Problem requirements: Write the lines of the records as a JSON list of strings, one string per line and no blank lines, starting at the line containing "The width and" and ending at the line containing "This screenshot has height=1024, width=606.".

Supplied material:
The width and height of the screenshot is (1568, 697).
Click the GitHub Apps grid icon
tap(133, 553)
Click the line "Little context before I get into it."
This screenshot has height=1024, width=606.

...

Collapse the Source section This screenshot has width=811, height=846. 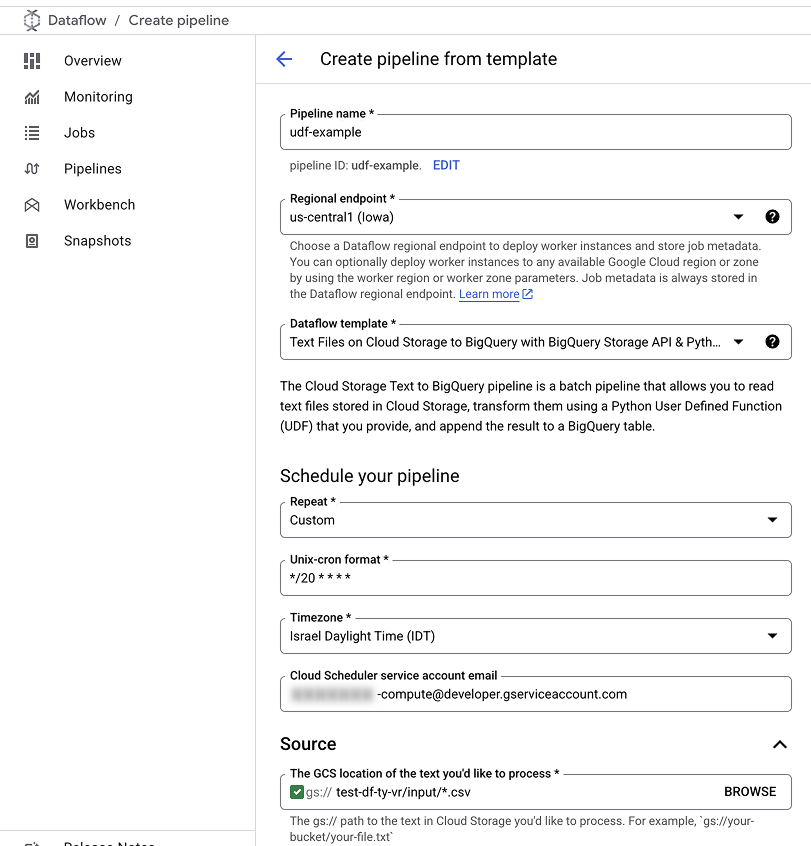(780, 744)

Solution to this exercise:
[
  "The width and height of the screenshot is (1568, 697).",
  "Click the GitHub Apps grid icon",
  "tap(133, 553)",
  "Click the line \"Little context before I get into it.\"",
  "This screenshot has height=1024, width=606."
]